→ Work required
Locate "Instruction: Click '34" in the data below, then output the line it is on and all following lines through the last, word for word. Skip any pictures.

Saved entries
>>>>
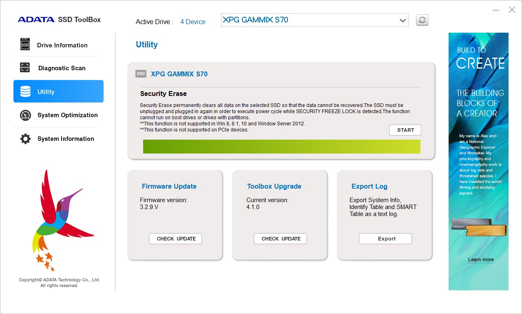Switch to Diagnostic Scan section
The height and width of the screenshot is (314, 522).
point(62,68)
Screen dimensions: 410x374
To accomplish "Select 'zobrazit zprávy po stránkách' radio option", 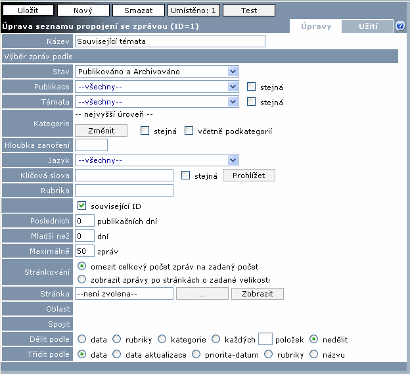I will point(82,279).
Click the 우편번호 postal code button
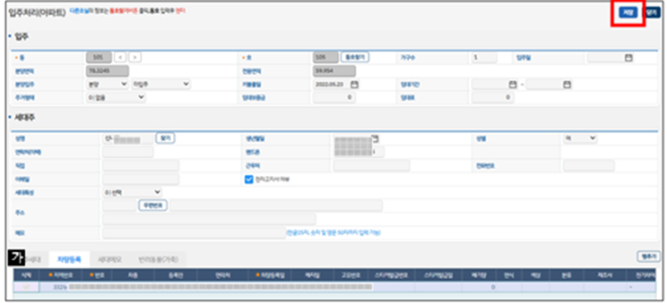667x303 pixels. pos(153,205)
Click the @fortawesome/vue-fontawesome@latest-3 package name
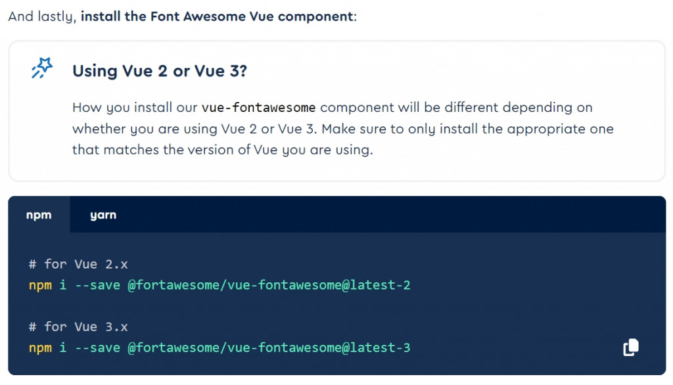 point(269,347)
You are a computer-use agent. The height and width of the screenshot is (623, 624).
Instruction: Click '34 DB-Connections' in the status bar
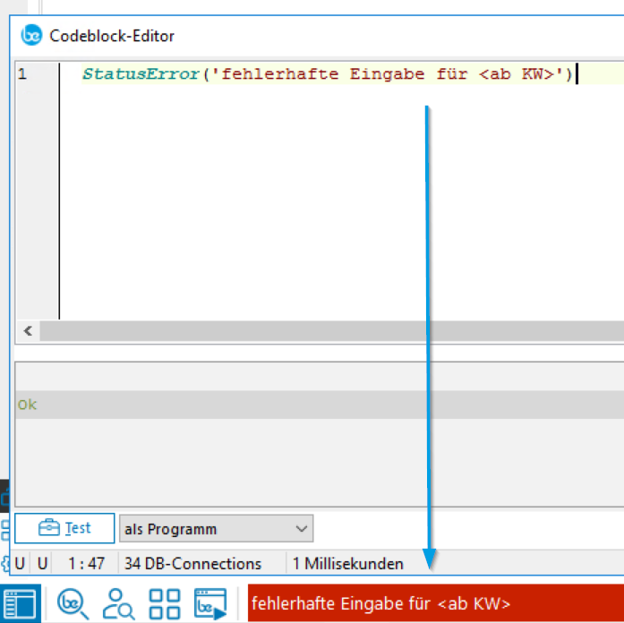pos(192,564)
<<<<
→ Task response
Instruction: Click '34 DB-Connections' in the status bar
pos(192,564)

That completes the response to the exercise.